Por otro lado, en estas páginas asistimos a un nuevo intento de suicidio de Fernando. Luego de matar al perro por compasión, al narrador le sobreviene un pico de angustia que lo lleva a intentar quitarse la vida una vez más. En Fernando también podemos observar una mayor sensibilidad hacia la muerte del perro que hacia las muertes de las personas que asesina Alexis. Este privilegio de la vida animal por sobre la vida humana es, en última instancia, coherente con el discurso constante de Fernando a propósito de la indignidad del ser humano. Sin ir más lejos, así relata el propio Fernando el momento del disparo al perro: "La detonación sonó sorda, amortiguada por el cuerpo del animal, cuya almita limpia y pura se fue elevando, rumbo al cielo de los perros que es al que no entraré yo porque soy parte de la porquería humana" (78).

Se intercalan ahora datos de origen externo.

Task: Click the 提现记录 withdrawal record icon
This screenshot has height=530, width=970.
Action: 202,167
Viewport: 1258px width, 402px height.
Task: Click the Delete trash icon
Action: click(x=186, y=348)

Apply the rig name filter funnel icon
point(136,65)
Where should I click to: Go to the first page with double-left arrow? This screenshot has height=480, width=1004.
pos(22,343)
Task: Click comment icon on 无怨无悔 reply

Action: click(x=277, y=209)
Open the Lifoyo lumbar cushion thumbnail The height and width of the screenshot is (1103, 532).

La angustia que la muerte del perro le produce a Fernando y que lo lleva a querer suicidarse se basa en que "... entendí que la felicidad para mí sería en adelante un imposible..." (78). Alexis una vez más evita que el narrador se quite la vida y ambos se abrazan y lloran sobre el perro muerto. Esta imagen se convierte en la despedida de Alexis, ya que al día siguiente lo asesinan con la misma frialdad y sencillez con la que el joven sicario ha asesinado a tantas personas. A propósito de los muertos de Alexis, en los siete meses que pasa con Fernando son aproximadamente 250 personas, lo que significa que el chico ha matado a más de una persona por día. Fernando ha acompañado a Alexis en esta cruzada sangrienta muchas veces desde la indolencia, aunque también, por momentos, con explícito regocijo, como en los asesinatos del "punkero", del mimo o del señor que se había burlado de un Hare Krishna. En este sentido, Fernando no solo ha perdido a su joven amante, sino también a su "Ángel Exterminador", que limpiaba el mundo de esta plaga humana que Fernando tanto odia.

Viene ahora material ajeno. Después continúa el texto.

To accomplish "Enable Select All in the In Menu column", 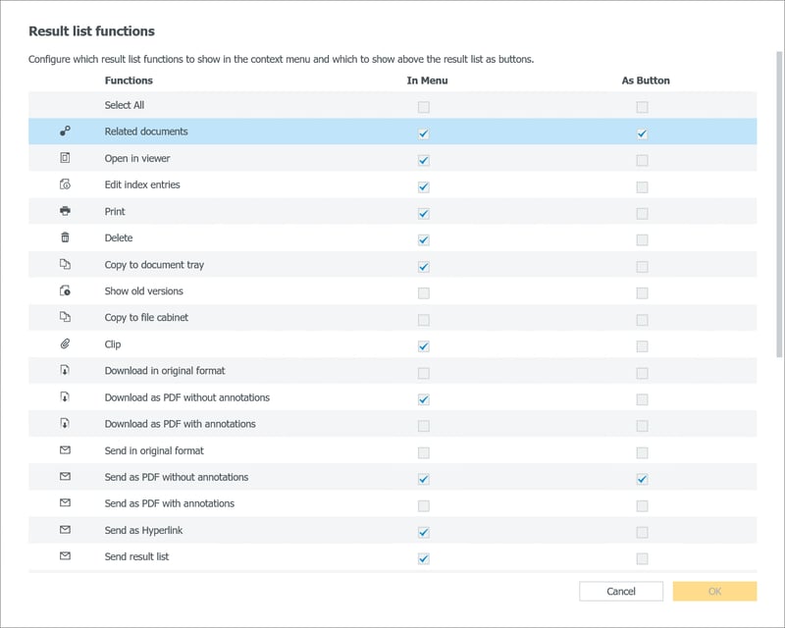I will click(424, 107).
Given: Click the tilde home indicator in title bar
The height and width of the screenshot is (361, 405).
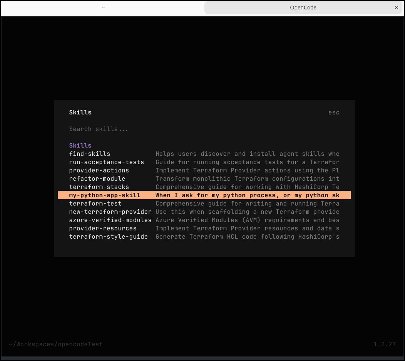Looking at the screenshot, I should [103, 8].
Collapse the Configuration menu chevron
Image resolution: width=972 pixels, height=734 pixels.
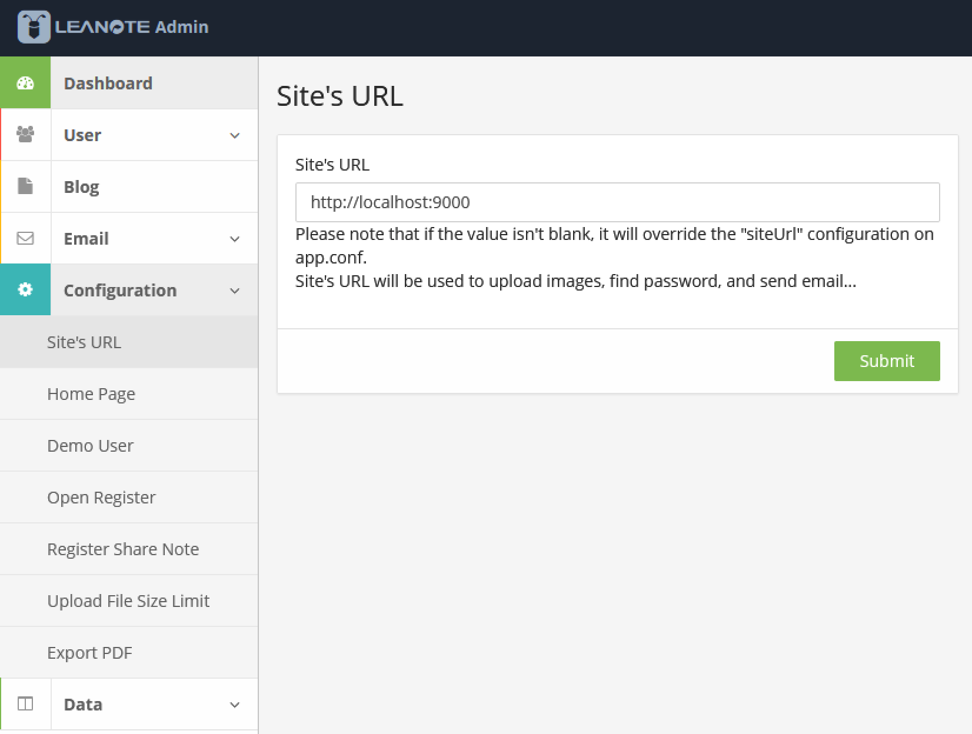click(235, 291)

La muerte de Alexis sume a Fernando en una profunda depresión, y lo lleva a deambular por Medellín y pedirle a Dios que le conceda la muerte. Fernando es un personaje plagado de contradicciones y paradojas: por un lado, es paradójico que el narrador no encuentre la muerte en una ciudad tan violenta y asesina como Medellín; por otro lado, es contradictorio el hecho de que Fernando vaya a tantas iglesias a pedirle a Dios que lo mate, cuando durante toda la novela mantiene una marcada posición anticatólica. Así y todo, si hay algo que podemos decir a propósito de Fernando es que es transparente, quizás de una forma brutal, o invasiva, pero hay una pureza en su forma de narrar que, ya sea por simpatía o por espanto, nos conecta de una forma visceral con él. Dicho de otra forma, Fernando no teme dejar expuestas sus contradicciones, es vehemente y sincero, y eso se refleja en una prosa descarnada, por momentos anárquica, y que lejos de buscar la conformidad o aprobación de los lectores, busca interpelarlos.